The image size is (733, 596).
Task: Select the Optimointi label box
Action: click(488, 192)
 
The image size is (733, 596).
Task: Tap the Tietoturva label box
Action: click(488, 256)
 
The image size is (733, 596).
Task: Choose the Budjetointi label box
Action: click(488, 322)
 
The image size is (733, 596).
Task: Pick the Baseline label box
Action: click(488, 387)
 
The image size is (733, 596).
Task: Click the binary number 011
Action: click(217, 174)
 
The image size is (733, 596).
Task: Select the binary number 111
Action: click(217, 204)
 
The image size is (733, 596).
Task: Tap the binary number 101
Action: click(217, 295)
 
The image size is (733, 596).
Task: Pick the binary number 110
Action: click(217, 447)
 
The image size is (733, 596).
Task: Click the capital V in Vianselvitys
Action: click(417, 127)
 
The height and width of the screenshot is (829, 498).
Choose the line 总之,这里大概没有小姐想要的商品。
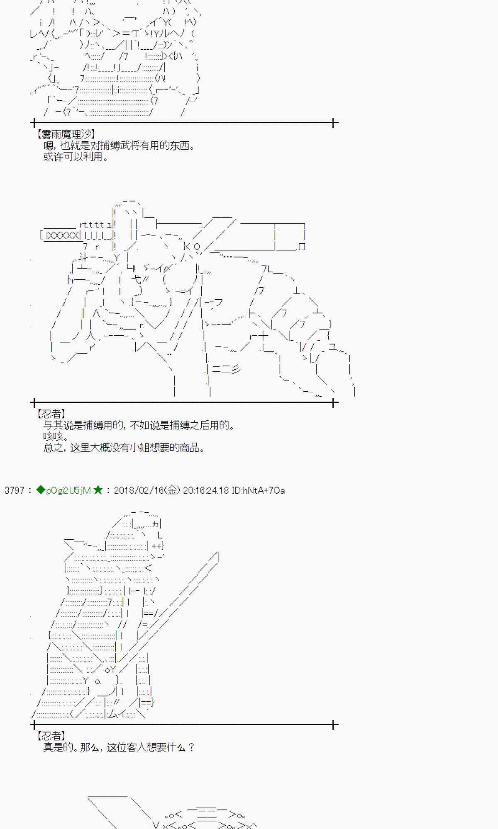tap(124, 448)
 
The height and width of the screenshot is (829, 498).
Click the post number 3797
tap(15, 490)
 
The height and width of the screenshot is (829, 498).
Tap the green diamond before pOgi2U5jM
tap(40, 490)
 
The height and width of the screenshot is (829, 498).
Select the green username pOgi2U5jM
tap(68, 490)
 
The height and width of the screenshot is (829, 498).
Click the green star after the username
tap(98, 490)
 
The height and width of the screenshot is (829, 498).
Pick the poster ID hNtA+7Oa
tap(258, 490)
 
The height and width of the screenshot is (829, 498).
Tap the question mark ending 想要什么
tap(191, 747)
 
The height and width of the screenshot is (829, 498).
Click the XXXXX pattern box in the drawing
tap(62, 235)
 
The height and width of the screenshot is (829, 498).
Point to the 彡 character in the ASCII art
tap(236, 368)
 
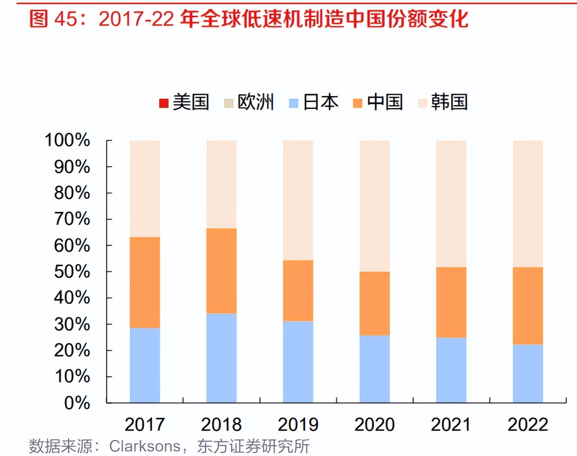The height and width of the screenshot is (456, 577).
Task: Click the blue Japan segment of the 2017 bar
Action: click(145, 365)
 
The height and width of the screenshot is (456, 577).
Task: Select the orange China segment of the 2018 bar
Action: click(221, 271)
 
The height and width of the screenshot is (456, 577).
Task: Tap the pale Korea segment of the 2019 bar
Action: click(298, 200)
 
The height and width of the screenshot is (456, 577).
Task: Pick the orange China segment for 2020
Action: click(375, 303)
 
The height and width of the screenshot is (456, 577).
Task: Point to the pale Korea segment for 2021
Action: click(451, 204)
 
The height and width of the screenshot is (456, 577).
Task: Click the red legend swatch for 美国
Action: click(164, 103)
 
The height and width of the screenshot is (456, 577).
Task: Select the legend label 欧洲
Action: click(256, 102)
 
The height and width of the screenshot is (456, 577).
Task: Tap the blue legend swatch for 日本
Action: click(294, 103)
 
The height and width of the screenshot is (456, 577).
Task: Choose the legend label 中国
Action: click(385, 102)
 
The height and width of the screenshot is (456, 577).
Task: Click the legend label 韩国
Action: click(449, 102)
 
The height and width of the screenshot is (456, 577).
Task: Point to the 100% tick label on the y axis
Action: click(67, 140)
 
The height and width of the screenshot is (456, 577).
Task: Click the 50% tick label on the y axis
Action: click(72, 272)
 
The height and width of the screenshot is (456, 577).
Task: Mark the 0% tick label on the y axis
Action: click(77, 403)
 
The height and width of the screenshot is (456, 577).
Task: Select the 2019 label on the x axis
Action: click(298, 424)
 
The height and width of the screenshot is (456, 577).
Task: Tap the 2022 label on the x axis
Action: click(528, 424)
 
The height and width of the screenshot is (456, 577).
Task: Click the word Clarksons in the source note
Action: click(145, 446)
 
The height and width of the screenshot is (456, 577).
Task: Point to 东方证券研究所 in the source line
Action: click(253, 446)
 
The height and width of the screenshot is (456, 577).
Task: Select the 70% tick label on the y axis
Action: click(72, 219)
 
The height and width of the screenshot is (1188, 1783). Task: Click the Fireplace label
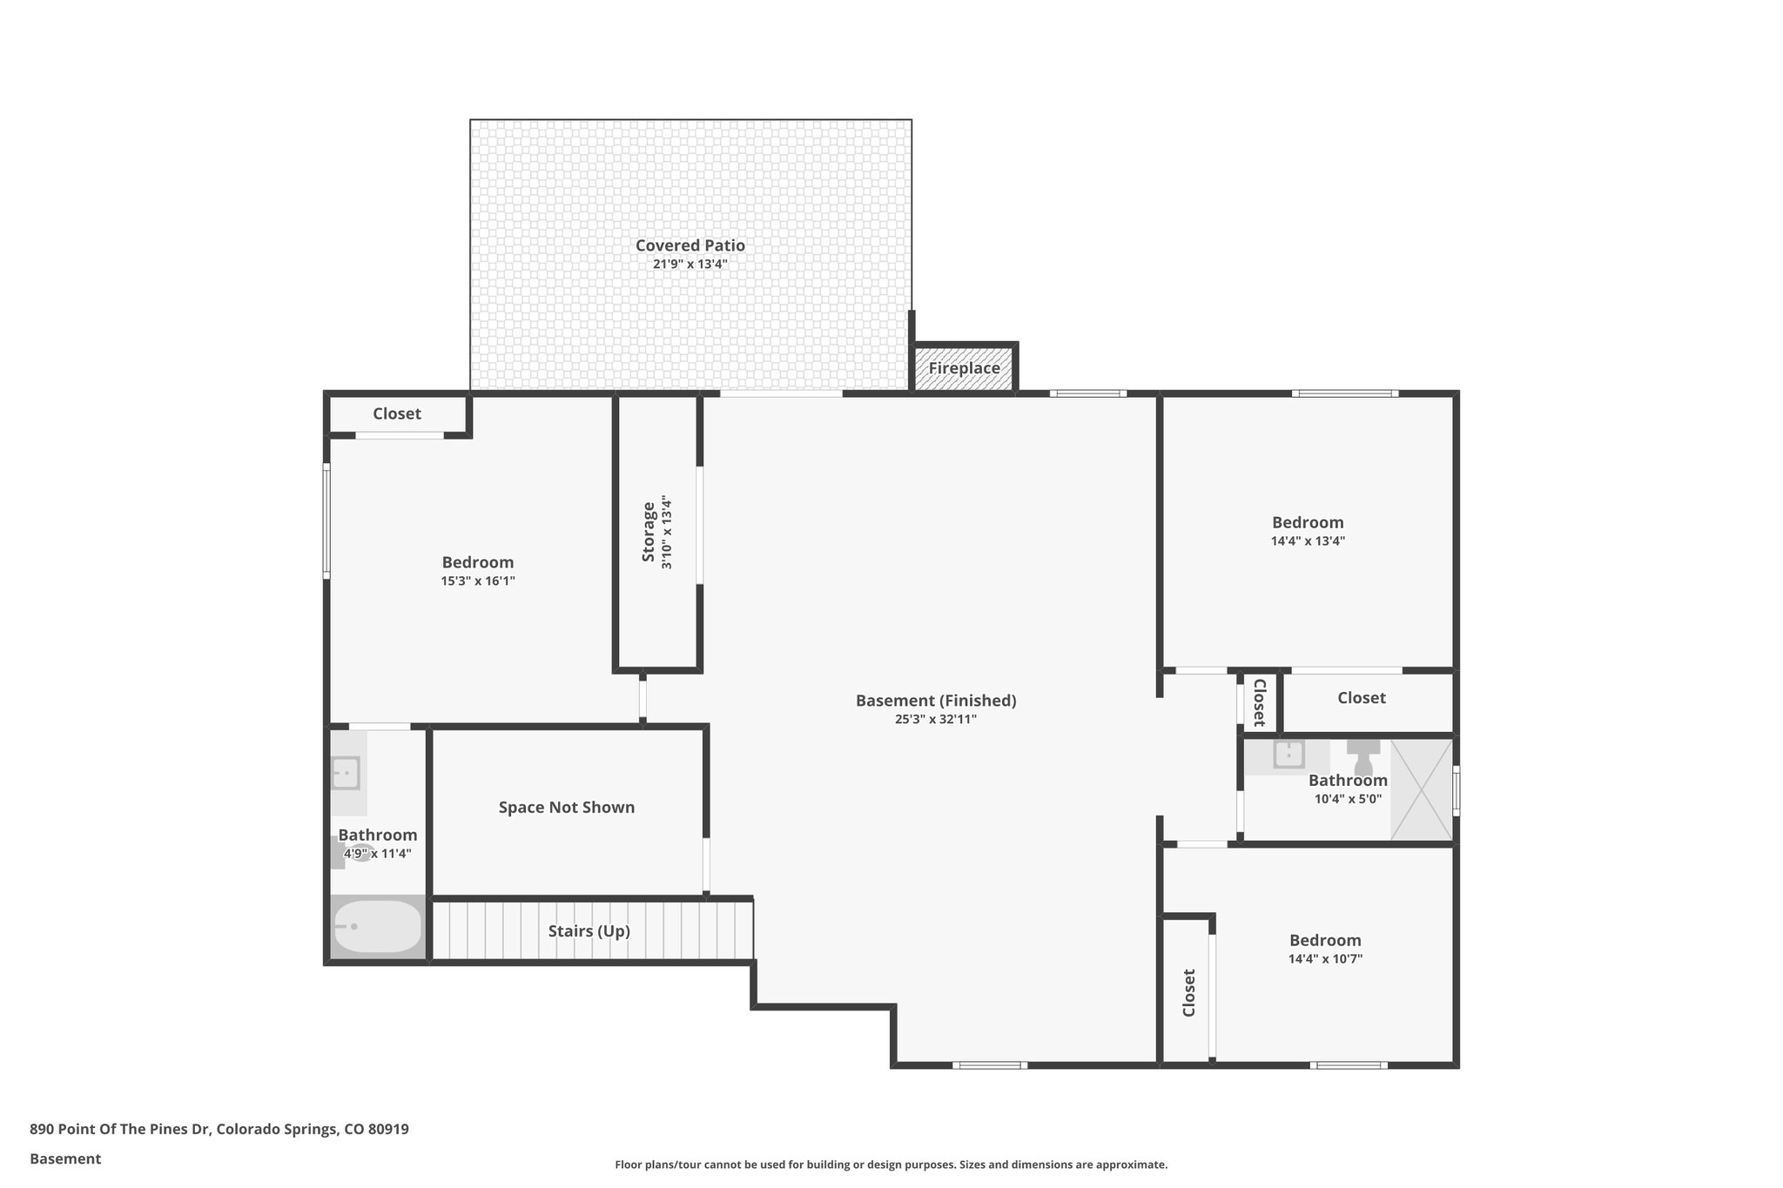pyautogui.click(x=963, y=368)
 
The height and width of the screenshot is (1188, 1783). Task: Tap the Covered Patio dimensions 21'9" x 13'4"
pyautogui.click(x=690, y=264)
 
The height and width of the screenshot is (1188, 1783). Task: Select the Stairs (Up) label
pyautogui.click(x=589, y=931)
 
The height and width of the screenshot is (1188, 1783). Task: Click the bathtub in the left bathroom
pyautogui.click(x=378, y=927)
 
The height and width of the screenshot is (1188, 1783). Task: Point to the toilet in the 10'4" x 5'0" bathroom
pyautogui.click(x=1363, y=755)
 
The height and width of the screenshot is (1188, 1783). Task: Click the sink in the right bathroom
pyautogui.click(x=1288, y=755)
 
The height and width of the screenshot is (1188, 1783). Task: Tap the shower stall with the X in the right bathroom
pyautogui.click(x=1421, y=790)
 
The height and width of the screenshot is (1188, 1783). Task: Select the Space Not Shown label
pyautogui.click(x=566, y=808)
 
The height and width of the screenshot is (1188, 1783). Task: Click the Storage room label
pyautogui.click(x=649, y=531)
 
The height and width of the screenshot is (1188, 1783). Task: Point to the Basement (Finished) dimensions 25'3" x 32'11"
pyautogui.click(x=936, y=720)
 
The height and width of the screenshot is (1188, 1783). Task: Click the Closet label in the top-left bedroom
pyautogui.click(x=397, y=414)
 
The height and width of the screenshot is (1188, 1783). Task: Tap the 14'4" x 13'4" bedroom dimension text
pyautogui.click(x=1308, y=540)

....

Exercise brief: Pull out every line of the records above that contains the word "Point", and copy each such line in full.

Complete output:
Point to the 彡 character in the ASCII art
Task: Point to the pale Korea segment for 2021
Task: Point to the 100% tick label on the y axis
Task: Point to 东方证券研究所 in the source line
The height and width of the screenshot is (1188, 1783). Task: Point to the toilet in the 10'4" x 5'0" bathroom
The height and width of the screenshot is (1188, 1783). Task: Point to the Basement (Finished) dimensions 25'3" x 32'11"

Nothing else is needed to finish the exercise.